The Chapel Choir of Trinity Hall, Cambridge, Orpheus Brittanicus, Newe Vialles, directed by Andrew Arthur
70:17
Resonus RES 10238
It is often the context of the music-making that distinguishes its character, and the near ideal conditions of a choir of young singers (helped by performing in the excellent acoustic of Jesus College) together with a quintet of singers who share that background and the strings, lute and keyboard of Orpheus Britannicus, joined by the Newe Vialles viol consort in the subdued Part 6 (Ad Cor) provide a very coherent group of musicians for this tense, yet restrained masterpiece of early German Baroque oratorio.
I admire the
overall sound – there are no prima donnas here, nor the sense that this is just
another routine performance. The intensity of it all is maintained by the
experienced and capable direction of Andrew Arthur, as is the sense of the
different chori – well laid out in the structure of the work as it is in the
performance. His scholarly and helpful essay is a key element in the liner
notes, revealing where and how Anders von Düben transcribed this work from its
tablature original of 1680 into staff notation. This is complemented by a
revealing note on the Latin text by Francis Basso, which is then given with an
English translation.

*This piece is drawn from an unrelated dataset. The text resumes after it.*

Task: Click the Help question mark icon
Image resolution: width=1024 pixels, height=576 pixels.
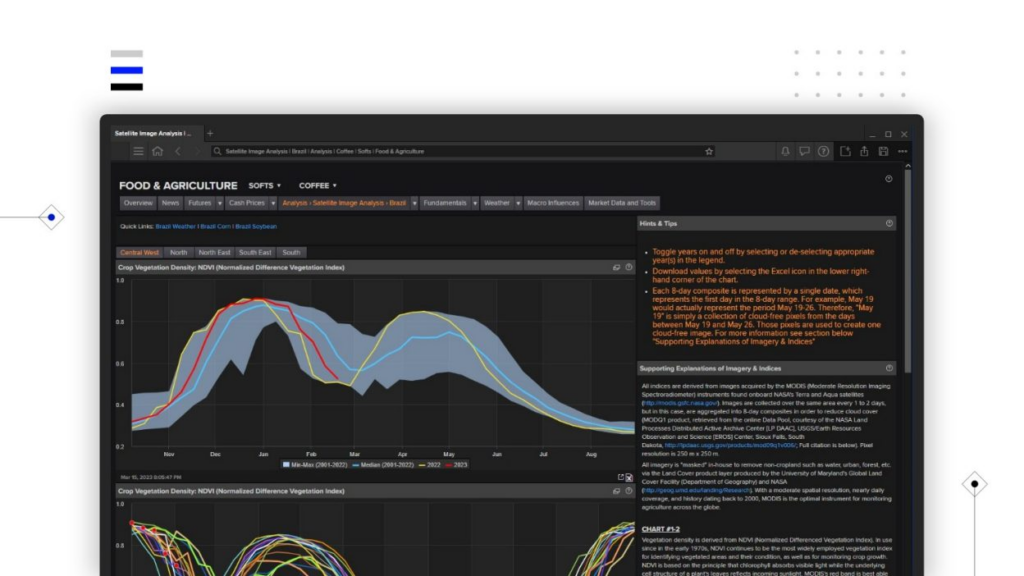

Details of pitch, instruments and tuning complete a model
booklet.
The major
decision for anyone directing Membra Jesu
nostri is whether to use single voices throughout or to use a choir as well
as a group of solo singers. Using a choir of bright, young voices and placing
the instruments and single voices in the foreground gives a good balance and a
clean distinction between the two vocal groups. The choir sings with conviction
and clarity, no individual voices stand out to spoil the cohesion and they
reflect their director’s precision and their regular experience of singing in
the small Chapel at Trinity Hall. This is ideal.
The singers
charged with solo lines sing well with each other in the duet and trio sections
while retaining their own individuality. Nicholas Mulroy’s distinctive voice
never has to over-sing, and Daniel Collins is a good match for him in tone and
intensity. His leading of the almost Purcellian moments with their tightly
wrought suspensions like the trio sections towards the end of Ad Manus (which
were given to the solo singers, unlike the SSA passage at the opening of the
final tutti section: I love it, but why?) gave these moments a richness that
made me wonder about using the choir at all: the ATB sound is so rich! It was
perfect in sit tamen gustatis in Ad
pedes, the first number where the choir is tacet. To hear Reuben Thomas on his
own you have to wait for Ave verum
templum Dei where he sings with the strings – the effortlessness of his
bottom notes is miraculous.
Eloise Irving, the first soprano, sings beautifully, with a clarity and grace to which Charlotte Ives responds with a warmer tone; in the duet and trio sections, the contrasting tone colour (unlike the identical tone of S1 and S2 in the choir) offers a genuine contrast, and helps colour the words, which all five solo singers enunciate with exemplary clarity. The choir might have copied this – especially in the homophonic quasi-parlando sections – to advantage. The obvious benefit of a many-voices choir is demonstrated in the long, seamless, fluid lines of the final Amen.
The strings
are perfect: I have never heard the Sonata
in tremulo in Ad Genua so beautifully detailed by the violins, and the
reedy quality of the bass violin is a perfect complement in this music. Their
wonderful relaxed cross rhythms in the opening to Ad Latus are a model for how
to play this brief sonata.
The viols in Ad Cor made a dark contrast, introducing the SSB vocal complement for this number with its rich chromatic suspensions and a piano end like BWV 106. Their reedy tone is not dissimilar to the sudden change to a regal and trombones in the underworld in L’Orfeo. There is such wonderful variety of mood and expression in this pioneering work, and we should be glad that it has received such skilled and musical a treatment. If you want a recording to complement a six-voice performance, I recommend this CD wholeheartedly; and in its own right it is a fine advertisement for this director and his college choir.